= Rowland Blennerhassett (priest) =

Irish archdeacon (1909–2008)

The Venerable Archdeacon Richard Noel Rowland Blennerhassett (19 December 1909 – 27 December 2008) was Archdeacon of Tuam from 1956 until 1969.

Blennerhassett was educated at Trinity College, Dublin and ordained in 1933. His early clerical appointments were as curate in Cobh from 1933–37, which included British Army and Navy Chaplaincy, and as Rector of Comeragh and Kilmacthomas from 1937-45.
He held Incumbencies at Stradbally, Knappagh, Aughavale, Omey, Athenry and Westport.
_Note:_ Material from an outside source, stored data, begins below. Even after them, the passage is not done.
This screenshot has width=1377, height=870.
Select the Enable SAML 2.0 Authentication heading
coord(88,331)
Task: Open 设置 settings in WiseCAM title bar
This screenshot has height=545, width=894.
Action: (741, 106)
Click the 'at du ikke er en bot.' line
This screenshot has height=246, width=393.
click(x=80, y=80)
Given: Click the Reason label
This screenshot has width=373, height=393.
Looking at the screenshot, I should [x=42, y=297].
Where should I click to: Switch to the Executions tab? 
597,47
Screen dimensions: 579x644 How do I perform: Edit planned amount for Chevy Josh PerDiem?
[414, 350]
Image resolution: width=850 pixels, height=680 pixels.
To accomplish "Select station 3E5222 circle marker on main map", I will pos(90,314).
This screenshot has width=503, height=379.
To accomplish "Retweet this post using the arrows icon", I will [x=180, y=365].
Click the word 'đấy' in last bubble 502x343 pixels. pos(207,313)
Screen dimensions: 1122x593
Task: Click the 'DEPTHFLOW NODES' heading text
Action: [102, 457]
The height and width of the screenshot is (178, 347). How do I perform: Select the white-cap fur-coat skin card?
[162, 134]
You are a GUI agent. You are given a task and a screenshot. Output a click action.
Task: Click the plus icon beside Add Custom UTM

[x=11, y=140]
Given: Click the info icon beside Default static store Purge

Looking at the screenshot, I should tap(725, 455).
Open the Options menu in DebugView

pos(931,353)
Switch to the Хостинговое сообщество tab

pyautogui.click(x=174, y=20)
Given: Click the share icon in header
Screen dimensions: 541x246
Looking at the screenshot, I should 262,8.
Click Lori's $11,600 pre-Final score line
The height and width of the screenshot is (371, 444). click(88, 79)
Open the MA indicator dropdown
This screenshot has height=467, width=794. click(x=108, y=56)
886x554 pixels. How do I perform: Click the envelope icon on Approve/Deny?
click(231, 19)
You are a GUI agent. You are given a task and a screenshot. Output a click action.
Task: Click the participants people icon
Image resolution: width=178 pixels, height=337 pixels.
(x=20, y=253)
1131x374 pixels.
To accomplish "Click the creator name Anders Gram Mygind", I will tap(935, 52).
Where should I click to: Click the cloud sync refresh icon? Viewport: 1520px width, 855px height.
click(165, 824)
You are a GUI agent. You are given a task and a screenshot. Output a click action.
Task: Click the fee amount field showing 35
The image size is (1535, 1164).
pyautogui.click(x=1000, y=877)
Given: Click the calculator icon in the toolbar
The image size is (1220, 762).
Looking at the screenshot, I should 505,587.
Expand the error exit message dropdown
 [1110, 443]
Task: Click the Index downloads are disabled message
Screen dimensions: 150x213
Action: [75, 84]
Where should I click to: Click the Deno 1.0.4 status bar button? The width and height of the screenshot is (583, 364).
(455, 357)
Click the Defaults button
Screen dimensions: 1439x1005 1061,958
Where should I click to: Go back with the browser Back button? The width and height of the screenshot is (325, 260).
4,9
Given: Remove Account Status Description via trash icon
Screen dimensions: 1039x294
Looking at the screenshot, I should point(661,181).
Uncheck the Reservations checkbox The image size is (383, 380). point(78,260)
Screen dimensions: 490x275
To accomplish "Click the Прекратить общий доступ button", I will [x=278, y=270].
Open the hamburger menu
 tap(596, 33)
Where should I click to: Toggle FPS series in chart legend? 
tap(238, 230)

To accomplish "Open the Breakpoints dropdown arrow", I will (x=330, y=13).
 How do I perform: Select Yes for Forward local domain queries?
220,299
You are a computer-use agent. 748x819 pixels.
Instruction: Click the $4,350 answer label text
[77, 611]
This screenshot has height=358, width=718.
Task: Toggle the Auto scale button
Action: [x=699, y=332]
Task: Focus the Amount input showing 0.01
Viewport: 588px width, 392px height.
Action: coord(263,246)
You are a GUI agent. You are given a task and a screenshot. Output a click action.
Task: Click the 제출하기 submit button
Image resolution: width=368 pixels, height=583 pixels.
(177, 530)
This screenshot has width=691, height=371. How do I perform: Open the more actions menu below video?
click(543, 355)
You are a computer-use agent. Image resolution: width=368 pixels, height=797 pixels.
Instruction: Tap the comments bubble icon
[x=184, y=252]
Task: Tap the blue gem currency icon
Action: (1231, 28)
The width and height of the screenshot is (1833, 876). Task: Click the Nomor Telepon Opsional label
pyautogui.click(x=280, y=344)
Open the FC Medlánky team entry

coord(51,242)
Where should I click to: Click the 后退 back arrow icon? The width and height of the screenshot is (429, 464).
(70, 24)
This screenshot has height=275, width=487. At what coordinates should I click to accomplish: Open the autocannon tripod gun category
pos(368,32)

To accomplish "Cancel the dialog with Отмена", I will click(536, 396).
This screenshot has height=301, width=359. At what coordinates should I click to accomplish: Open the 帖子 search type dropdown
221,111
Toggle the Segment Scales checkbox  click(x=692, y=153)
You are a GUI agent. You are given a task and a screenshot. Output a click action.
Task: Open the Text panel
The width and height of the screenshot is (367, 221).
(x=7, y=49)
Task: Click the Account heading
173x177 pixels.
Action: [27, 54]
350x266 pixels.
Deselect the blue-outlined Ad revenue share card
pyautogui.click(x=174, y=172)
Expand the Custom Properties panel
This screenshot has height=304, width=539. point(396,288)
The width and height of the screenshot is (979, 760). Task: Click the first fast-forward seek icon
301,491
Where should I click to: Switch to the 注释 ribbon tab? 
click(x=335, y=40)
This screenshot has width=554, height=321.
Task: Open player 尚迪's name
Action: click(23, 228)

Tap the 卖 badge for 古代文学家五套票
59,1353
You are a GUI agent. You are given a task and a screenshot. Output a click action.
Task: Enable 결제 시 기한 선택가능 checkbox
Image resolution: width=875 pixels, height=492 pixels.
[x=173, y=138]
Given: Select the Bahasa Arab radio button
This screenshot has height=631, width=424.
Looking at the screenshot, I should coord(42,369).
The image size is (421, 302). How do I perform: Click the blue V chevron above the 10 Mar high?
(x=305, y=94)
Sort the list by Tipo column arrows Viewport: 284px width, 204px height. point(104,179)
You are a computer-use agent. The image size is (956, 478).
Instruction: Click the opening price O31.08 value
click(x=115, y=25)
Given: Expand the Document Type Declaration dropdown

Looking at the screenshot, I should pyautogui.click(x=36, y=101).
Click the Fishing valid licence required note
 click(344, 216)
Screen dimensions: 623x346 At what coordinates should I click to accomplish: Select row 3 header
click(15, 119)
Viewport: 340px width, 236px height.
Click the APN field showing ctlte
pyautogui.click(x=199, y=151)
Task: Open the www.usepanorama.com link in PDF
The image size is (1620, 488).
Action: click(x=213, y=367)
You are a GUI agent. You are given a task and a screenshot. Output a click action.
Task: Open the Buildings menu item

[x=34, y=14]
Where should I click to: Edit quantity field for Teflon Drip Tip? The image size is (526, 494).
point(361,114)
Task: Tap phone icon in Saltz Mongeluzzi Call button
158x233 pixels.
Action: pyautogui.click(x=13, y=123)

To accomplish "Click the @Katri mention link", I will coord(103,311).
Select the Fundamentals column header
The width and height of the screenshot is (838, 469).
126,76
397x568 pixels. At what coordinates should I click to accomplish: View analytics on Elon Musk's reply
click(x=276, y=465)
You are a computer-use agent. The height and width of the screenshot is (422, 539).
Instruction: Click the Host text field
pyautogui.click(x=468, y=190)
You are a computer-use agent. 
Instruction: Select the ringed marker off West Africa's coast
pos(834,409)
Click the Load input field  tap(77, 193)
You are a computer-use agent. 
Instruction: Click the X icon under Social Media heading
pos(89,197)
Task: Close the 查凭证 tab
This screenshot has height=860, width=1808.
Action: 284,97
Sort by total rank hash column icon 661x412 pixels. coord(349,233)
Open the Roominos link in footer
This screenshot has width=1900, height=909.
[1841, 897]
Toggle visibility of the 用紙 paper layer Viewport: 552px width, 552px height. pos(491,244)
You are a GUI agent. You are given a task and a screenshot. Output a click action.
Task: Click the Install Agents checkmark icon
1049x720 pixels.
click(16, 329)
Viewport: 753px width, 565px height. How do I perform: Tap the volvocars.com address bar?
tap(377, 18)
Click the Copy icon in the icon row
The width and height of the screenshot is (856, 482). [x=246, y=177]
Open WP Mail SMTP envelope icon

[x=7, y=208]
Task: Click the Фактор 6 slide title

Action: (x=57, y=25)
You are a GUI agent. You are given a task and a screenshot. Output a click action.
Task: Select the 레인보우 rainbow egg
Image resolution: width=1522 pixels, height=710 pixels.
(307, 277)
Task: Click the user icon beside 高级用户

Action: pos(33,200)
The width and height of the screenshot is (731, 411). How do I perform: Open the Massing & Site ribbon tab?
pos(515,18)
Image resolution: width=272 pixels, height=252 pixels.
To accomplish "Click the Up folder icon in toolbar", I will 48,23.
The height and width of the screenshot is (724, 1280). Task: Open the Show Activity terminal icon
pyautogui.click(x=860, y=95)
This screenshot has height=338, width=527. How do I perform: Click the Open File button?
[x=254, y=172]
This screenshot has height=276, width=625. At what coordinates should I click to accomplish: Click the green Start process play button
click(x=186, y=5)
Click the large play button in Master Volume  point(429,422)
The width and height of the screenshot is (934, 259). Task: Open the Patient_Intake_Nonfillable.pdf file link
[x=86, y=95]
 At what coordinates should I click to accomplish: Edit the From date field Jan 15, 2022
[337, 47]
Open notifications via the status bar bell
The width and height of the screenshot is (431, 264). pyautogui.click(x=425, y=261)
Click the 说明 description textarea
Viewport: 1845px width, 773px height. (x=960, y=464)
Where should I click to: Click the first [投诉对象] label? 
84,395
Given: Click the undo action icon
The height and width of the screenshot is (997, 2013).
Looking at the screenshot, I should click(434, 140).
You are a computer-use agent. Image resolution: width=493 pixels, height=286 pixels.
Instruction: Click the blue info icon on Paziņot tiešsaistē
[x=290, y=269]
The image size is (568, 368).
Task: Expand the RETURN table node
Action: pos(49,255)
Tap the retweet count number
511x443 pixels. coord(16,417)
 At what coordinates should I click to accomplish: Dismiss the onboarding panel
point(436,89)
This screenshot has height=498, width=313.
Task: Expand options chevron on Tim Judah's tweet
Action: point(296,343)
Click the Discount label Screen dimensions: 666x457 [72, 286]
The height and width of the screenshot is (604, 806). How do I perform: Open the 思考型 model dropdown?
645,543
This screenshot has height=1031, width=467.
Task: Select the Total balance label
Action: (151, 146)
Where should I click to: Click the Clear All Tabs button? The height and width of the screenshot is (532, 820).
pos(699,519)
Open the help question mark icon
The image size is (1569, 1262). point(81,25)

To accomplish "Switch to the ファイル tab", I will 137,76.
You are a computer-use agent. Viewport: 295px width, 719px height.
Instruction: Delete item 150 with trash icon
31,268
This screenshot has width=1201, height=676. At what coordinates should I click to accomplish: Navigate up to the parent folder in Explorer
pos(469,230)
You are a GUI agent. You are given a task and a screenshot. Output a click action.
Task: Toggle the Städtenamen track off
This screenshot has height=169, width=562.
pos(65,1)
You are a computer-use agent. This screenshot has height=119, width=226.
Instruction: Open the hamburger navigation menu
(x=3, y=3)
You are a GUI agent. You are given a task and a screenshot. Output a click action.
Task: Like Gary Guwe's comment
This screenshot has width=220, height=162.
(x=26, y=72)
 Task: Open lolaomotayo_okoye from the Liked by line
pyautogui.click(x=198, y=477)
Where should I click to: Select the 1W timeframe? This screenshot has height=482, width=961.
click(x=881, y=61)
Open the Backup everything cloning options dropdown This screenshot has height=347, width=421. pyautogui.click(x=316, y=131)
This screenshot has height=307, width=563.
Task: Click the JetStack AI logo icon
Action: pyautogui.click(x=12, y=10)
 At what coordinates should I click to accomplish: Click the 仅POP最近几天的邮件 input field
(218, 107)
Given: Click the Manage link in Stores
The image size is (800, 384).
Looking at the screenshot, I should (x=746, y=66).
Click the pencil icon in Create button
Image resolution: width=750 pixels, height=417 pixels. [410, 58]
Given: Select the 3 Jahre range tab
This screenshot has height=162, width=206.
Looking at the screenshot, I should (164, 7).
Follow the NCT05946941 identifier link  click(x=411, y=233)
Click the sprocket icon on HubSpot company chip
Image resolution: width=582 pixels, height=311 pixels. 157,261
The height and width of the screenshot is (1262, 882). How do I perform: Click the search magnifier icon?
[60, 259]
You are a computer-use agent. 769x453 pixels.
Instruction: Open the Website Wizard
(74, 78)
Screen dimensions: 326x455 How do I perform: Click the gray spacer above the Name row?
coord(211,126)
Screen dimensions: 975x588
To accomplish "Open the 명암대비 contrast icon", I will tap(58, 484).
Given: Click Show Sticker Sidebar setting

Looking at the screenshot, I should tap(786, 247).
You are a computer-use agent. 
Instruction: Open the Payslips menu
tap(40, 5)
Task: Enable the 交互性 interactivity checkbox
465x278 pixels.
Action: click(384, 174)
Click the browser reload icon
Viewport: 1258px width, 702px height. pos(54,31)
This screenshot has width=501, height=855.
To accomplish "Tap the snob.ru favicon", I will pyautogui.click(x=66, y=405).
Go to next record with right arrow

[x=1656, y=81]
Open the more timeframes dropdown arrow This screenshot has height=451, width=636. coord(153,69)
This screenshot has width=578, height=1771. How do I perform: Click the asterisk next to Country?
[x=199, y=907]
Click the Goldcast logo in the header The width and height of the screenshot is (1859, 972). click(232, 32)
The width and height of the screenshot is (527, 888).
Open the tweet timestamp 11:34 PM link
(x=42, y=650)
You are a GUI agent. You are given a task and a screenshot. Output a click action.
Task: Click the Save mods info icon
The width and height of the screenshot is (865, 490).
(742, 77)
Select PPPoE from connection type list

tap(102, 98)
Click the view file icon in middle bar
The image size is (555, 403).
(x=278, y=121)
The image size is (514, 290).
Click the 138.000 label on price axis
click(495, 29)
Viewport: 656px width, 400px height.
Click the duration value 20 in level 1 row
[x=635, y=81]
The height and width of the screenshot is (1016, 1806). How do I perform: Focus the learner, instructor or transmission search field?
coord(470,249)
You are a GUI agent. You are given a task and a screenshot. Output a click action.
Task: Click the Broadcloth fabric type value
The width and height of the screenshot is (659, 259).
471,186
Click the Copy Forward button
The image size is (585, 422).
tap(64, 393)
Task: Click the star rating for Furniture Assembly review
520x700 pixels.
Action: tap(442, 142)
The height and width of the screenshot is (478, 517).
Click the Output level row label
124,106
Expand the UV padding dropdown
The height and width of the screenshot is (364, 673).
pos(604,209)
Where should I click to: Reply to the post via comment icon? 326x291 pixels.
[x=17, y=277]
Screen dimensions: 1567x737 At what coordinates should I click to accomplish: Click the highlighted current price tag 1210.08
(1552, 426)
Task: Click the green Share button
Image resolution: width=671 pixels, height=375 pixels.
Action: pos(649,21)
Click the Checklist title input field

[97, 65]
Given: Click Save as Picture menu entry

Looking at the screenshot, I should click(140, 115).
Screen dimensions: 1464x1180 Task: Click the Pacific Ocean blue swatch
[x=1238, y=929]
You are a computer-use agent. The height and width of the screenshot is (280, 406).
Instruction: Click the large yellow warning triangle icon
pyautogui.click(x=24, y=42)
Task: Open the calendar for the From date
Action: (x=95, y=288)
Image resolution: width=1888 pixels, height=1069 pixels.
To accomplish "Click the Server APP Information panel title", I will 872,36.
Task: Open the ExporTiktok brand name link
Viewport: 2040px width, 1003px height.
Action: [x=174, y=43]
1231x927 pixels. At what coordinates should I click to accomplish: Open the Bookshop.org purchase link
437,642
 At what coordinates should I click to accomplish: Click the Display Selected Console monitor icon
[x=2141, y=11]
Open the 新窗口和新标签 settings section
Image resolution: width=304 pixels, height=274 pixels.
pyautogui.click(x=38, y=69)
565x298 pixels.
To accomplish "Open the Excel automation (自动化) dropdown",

In 1969, he moved to the Diocese of Cork, Cloyne and Ross, where he held the position of Rector of the Timoleague Union of Parishes, including Kilbrittain and
Courtmacsherry, until his retirement in the early 1970s.

==Personal life==
The Archdeacon and his wife, Betty ( Elizabeth Maraquita Graves Pierce; died 10 July 2004), had four children: Godfrey, Frank, Maraquita, and Patience.

Archdeacon Blennerhassett died at age 99 on 27 December 2008 at his residence, The Moorings, Fenit, Tralee, County Kerry.